### Complete the following:
**1)** Return the passage from the account of the condition removal form, starting with "The condition removal form that I" and going on through "on the form.".
**2)** In the account of the condition removal form, how long did the veteran agent say he had been filling out the form that way?
**3)** Continue the account of the disagreement over the condition removal form from where it stops.

* begin Extract provided *

And then depending on the condition, it will say:

"8.1b) property inspection condition on or before "

The condition removal form that I received from this veteran agent was written like this:

"To Delete: 8.1b) property inspection condition on or before "

I had never seen someone write "to delete" on a condition removal form and I have seen hundreds of condition removal forms over the last six years. In my opinion, it was not a proper use of the form as the buyers were not deleting the condition, they were waiving their condition. If there is one thing I have learned about contracts and law (even prior to getting into the real estate industry) it's that the words that are used in a contract are critical. Altering just one word can change the entire context of a contract. Given that I am not a lawyer and do not have the legal training to determine what the implications of "to delete" would do to the contract, I didn't want to put my client at risk by allowing it to stay on the form.

I do know that when something is added or deleted on a contract, you need both parties to sign or initial the change. Typically a form called an amendment is used to execute this change. The difference with a condition removal form is that only the party who is waiving the condition signs the form. So I didn't feel comfortable having the word "to delete" on the condition removal form.

I called the veteran agent and indicated that I noticed what I thought was just an oversight on his part and asked him to remove the words "to delete" from the condition removal form and have his client initial the change and re-send me the document.

I was surprised at the response I received. It went something like this, "The words, to delete, are on the form because that is what we are doing, we are deleting the condition. I have been completing the condition removal form that way for 20 years and I have never had a lawyer or a broker ever call me out on it or tell me that it was wrong."

Well I definitely wasn't expecting that response and frankly, it really doesn't matter to me how long you have been doing something it doesn't mean you have been doing it right. So without creating a huge issue over a minor detail, I politely replied "I am not looking to debate the issue of whether this is right or wrong, I am just not comfortable having those words on the condition removal form and would like them removed and initialed by your client before we process the document. I am not willing to undertake any amount of risk on my clients behalf with this transaction."

I was expecting/hoping for a moment of self-reflection or realization from the veteran agent that maybe I had a point and thought maybe I would hear "well of course Susan, I understand, you are a small brokerage and if you are not comfortable with how I have completed the form, I will get that changed" but instead, the veteran agent hung up on me without even saying goodbye. So rude!

* end Extract provided *
* begin Data rows *

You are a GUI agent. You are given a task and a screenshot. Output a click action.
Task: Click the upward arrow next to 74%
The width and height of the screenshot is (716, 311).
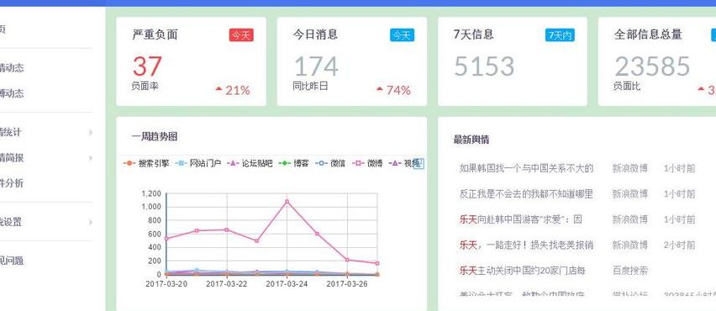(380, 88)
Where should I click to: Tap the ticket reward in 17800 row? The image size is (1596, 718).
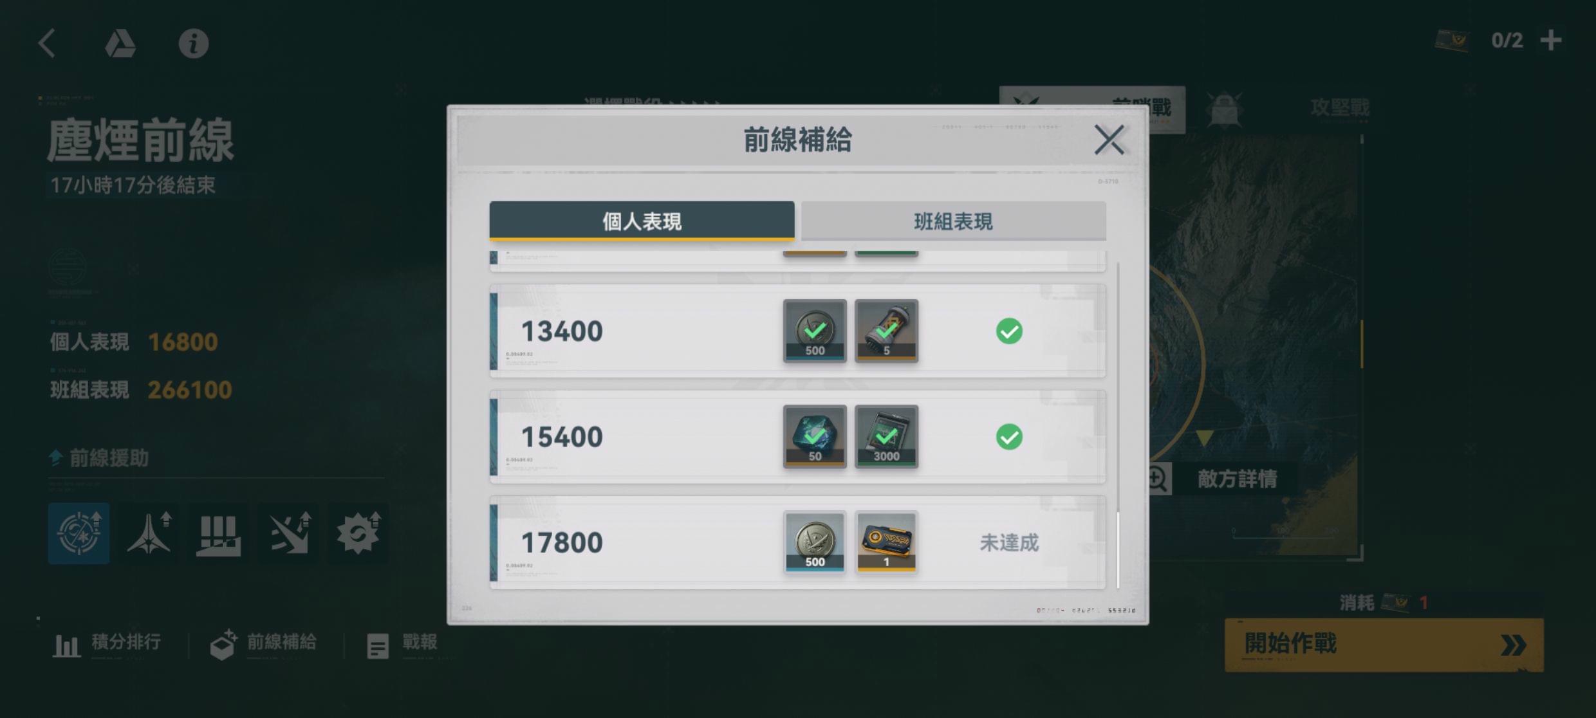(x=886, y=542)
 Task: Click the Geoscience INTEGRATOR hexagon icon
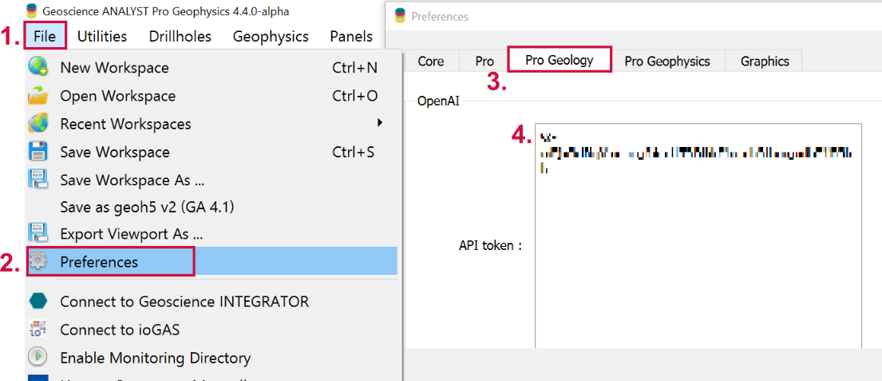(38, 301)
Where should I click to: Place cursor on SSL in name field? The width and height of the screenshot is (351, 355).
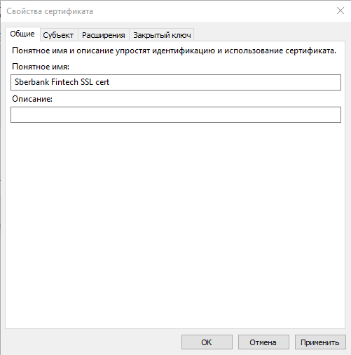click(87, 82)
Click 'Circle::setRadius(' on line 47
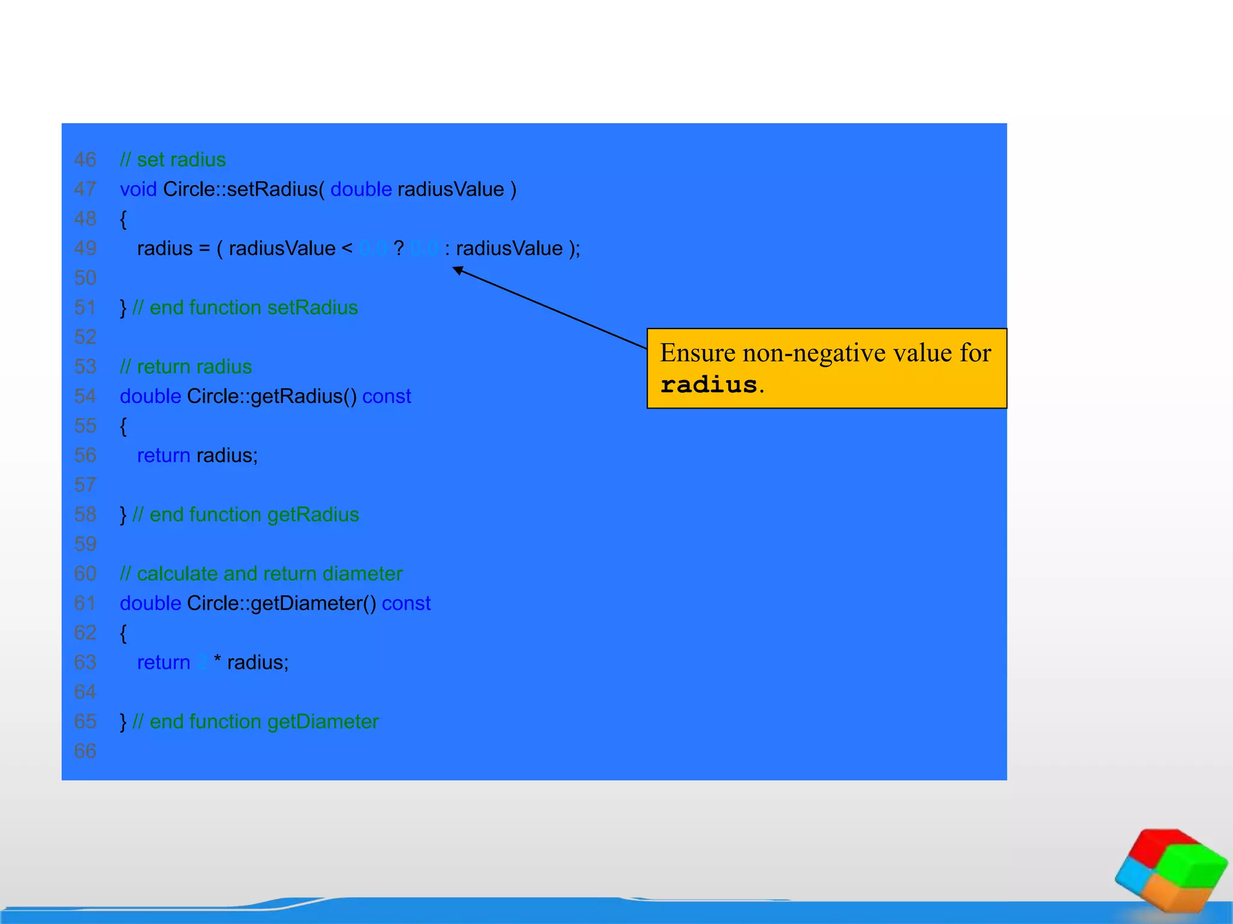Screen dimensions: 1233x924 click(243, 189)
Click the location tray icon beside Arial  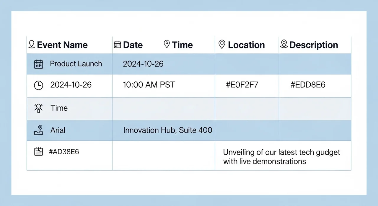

* end Data rows *

### Answers to each task:
**1)**
The condition removal form that I received from this veteran agent was written like this:

"To Delete: 8.1b) property inspection condition on or before "

I had never seen someone write "to delete" on a condition removal form and I have seen hundreds of condition removal forms over the last six years. In my opinion, it was not a proper use of the form as the buyers were not deleting the condition, they were waiving their condition. If there is one thing I have learned about contracts and law (even prior to getting into the real estate industry) it's that the words that are used in a contract are critical. Altering just one word can change the entire context of a contract. Given that I am not a lawyer and do not have the legal training to determine what the implications of "to delete" would do to the contract, I didn't want to put my client at risk by allowing it to stay on the form.

**2)** For 20 years.

**3)**
Not all was lost on deaf ears though because the second condition removal form I received from the veteran agent did not have the words "to delete" on the form. The form was filled out the way I would expect a condition removal form to be filled out. The sad part about this situation is that I am sure if you asked the veteran agent, his perspective on the situation would be that I was just being difficult or arrogant. When my purest of intentions is to ensure the consumer was protected which included both my client and his client.

Issue Number Three:

The third issue that inhibits implementing self-regulation is a lack of understanding of what professionalism really means. On another one of my listings that was for sale, I had an agent (let's call her Mary) bring me an offer which had some minor negotiation and was quickly accepted by the seller. The executed offer to purchase that Mary drafted was sloppy. It had errors and missing information in the offer as follows:

  • Mary spelled the seller's last name incorrectly on the first page of the contract.
  • Mary had included a property inspection schedule with the documentation and had a property inspection condition there was no checkmark under section 8.1 where it says "A property inspection schedule is attached to and forms part of the contract – yes or no checkbox"
  • Under section 12.2 the contract stipulates in bold print "The representative information must be completed in full by the Buyers Agent at the offer stage PRIOR to the contract being signed in order to permit communication on the representatives." There is a section just below this that has the place for the listing brokerage's name, address, phone number and fax number which is the section that 12.2 is referring to. Mary failed to enter in our brokerage address, phone number and fax number.
  • On the property inspection schedule, Mary only put the last names of both parties on the schedule, instead of their full names and then spelled the seller's name wrong again.

But rather than make a stink with Mary, I decided to make all of the corrections myself and then had my client initial each of the errors or the blanks that I filled in to ensure the contract was legally binding.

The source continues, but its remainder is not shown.